(PROVIDED DATA)

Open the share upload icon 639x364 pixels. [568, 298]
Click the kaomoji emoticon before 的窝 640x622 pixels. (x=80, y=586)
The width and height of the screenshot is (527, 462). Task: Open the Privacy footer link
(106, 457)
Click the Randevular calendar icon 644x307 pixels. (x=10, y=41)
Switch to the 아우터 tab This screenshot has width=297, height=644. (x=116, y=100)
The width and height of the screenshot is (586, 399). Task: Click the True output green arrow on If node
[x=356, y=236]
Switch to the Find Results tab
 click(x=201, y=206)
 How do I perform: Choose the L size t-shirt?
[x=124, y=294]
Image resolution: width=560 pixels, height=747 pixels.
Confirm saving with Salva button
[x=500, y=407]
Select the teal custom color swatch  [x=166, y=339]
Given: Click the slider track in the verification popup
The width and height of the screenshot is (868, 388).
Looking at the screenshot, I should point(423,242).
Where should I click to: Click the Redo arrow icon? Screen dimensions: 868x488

(End PROVIDED DATA)

• _PROBLEM DESCRIPTION_: Return all of the listing above exactly, leaving nothing out.

• _WRITTEN ANSWER_:
Open the share upload icon 639x364 pixels. [568, 298]
Click the kaomoji emoticon before 的窝 640x622 pixels. (x=80, y=586)
The width and height of the screenshot is (527, 462). Task: Open the Privacy footer link
(106, 457)
Click the Randevular calendar icon 644x307 pixels. (x=10, y=41)
Switch to the 아우터 tab This screenshot has width=297, height=644. (x=116, y=100)
The width and height of the screenshot is (586, 399). Task: Click the True output green arrow on If node
[x=356, y=236]
Switch to the Find Results tab
 click(x=201, y=206)
 How do I perform: Choose the L size t-shirt?
[x=124, y=294]
Image resolution: width=560 pixels, height=747 pixels.
Confirm saving with Salva button
[x=500, y=407]
Select the teal custom color swatch  [x=166, y=339]
Given: Click the slider track in the verification popup
The width and height of the screenshot is (868, 388).
Looking at the screenshot, I should point(423,242).
Where should I click to: Click the Redo arrow icon? Screen dimensions: 868x488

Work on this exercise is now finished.